Casing Wear Series - 5: What Have We Learned?

First of all, we realized that the data obtained from a casing wear test did not represent a single property of any one of the three elements (casing, tool joint, drilling fluid) of the casing wear system being tested.

The curve of ‘wear groove depth’ vs. ‘test time’, such as that shown in Figure 1, shows the performance of the entire casing wear system under the operating conditions of the test.

Wear Groove Depth VS Elapsed Test Time

Figure 1: Wear Groove Depth VS Elapsed Test Time

Next, we learned that casing grade, such as K-55, N-80, C-95, was not a good indicator of wear properties. Wear factors for various samples of N-80 casing were uncertain to ± 50%. Often there would be a significant difference in the wear factors obtained from casing samples cut from opposite ends of a 40 foot casing joint. Later tests showed a remarkable lack of correlation between wear factor and just about everything else associated with the composition of the casing alloy.

Every casing wear system should be regarded as unique and individual, and probably not related to any other casing wear system.

The Maurer ‘Wear Factor’, shown in Figure 2, has been shown to predict the performance of casing wear systems encountered in drilling operations with an uncertainty that is consistent with the uncertainty of the field measurements.

What is important in estimating casing wear to be expected during drilling operations is whether the casing wear factor will be 0.2 (oil based mud), 1.0 (some of the new hardbanding alloys), 5 to 8 (unprotected tool joints), or as high as 50 or 70 (X-80 as used in riser pipes).

Remember that we said that casing grade was no indicator of casing wear rate?

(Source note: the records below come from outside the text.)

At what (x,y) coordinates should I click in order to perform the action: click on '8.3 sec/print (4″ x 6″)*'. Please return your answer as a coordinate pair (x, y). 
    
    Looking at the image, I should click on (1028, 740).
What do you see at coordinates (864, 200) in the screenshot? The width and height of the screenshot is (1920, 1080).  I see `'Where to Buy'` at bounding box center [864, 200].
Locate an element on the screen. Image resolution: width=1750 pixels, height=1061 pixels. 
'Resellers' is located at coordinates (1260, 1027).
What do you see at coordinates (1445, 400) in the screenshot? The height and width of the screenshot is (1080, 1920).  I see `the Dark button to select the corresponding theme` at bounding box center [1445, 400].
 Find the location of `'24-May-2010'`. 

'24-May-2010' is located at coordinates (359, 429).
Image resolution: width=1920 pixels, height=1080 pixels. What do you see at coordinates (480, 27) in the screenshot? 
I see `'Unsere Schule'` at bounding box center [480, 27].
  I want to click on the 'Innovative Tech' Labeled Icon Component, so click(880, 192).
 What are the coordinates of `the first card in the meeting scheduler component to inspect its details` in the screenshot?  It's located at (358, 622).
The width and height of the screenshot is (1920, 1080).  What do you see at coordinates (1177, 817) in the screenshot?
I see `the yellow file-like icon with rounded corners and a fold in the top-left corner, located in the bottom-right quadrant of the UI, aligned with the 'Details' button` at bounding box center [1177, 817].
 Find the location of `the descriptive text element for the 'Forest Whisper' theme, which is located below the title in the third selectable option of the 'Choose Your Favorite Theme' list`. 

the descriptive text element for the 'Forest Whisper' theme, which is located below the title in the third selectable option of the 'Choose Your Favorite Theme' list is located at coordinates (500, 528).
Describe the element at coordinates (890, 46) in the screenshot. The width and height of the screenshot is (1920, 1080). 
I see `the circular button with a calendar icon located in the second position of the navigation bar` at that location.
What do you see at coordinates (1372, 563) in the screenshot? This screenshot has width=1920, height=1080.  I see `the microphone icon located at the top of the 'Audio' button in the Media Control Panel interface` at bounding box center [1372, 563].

I make an exception for X-80, a line pipe, often used as the basis for 21 inch riser pipes. At first, we didn’t believe our own results, but, yes, it was true. This explains the severity of riser wear adjacent to the flex joint at the wellhead.

Casing Wear Groove Volume VS Work Done by Tool Joint

Figure 2: Casing Wear Groove Volume VS Work Done by Tool Joint

The result of extremely high casing wear rate is shown in Figure 3. The tool joint was hardbanded with rough tungsten carbide, as shown in Figure 1 of Casing Wear Series – 1: How we got here?.

Extremely High Casing Wear Rate

Figure 3: Extremely High Casing Wear Rate

This is why rough, field applied Tungsten Carbide has largely been abandoned as a means to protect tool joints during drilling operations. It does protect the tool joints, but is a bit hard on the casing.